The Security Council of the Kurdish region said soil and clothing samples showed traces of chlorine after an IS car bombing attempt.
Analysis of the samples showed they "contained levels of chlorine that suggested the substance was used in weaponised form".
The allegation has not been independently verified.
Peter Sawczak, spokesman for the Organisation for the Prohibition of Chemical Weapons, said: "We have not had a request from Iraq to investigate claims of use of chemical weapons in Iraq, and the OPCW cannot immediately verify the claims."
The use of chlorine as a chemical weapon dates back to World War One.
The substance was banned under the Chemical Weapons Convention in 1997.

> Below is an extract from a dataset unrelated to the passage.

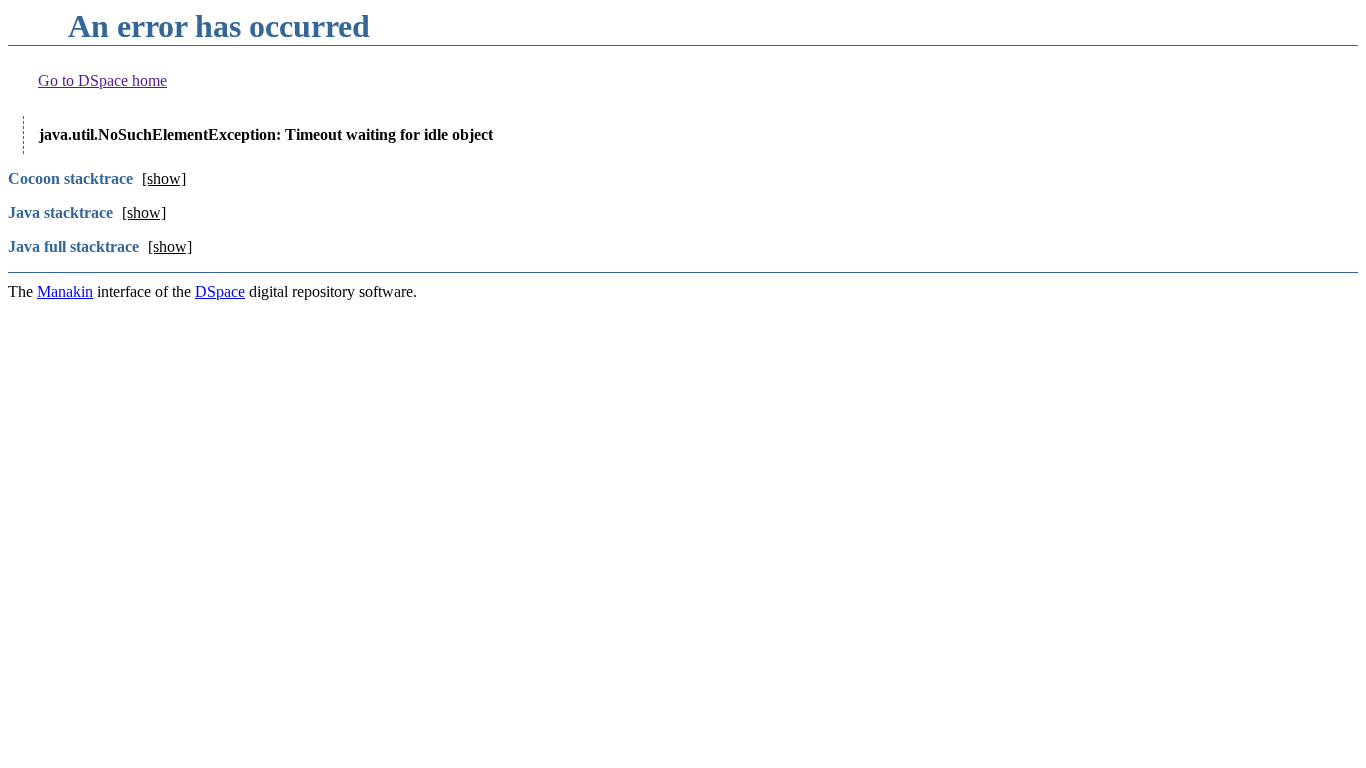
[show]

Chlorine has been used "systematically" in the civil war in neighbouring Syria, an OPCW fact-finding mission found last year.
The Kurdish authority said in a statement that the car bombing attempt happened on 23 January on a highway between Mosul and the Syrian border.
Peshmerga fighters fired a rocket at the car, killing the driver.
About a dozen Peshmerga fighters later experienced symptoms of nausea, vomiting, dizziness or weakness.
Video footage and photographs of the incident were sent to the Reuters news agency.
In some of the photographs, several canisters are seen lying on the ground.
The White House said in a statement it could not confirm the allegations but found them "deeply disturbing" and was monitoring the situation "very closely".
A US defence official said the use of chlorine as a weapon was a possible sign of "growing desperation due to the pressure being applied by coalition air power and Iraqi ground forces".
Iraqi Kurds were the victims of the deadliest chemical attack of modern times when Saddam Hussein's air force bombed the town of Halabja in 1988, gassing at least 5,000 people to death.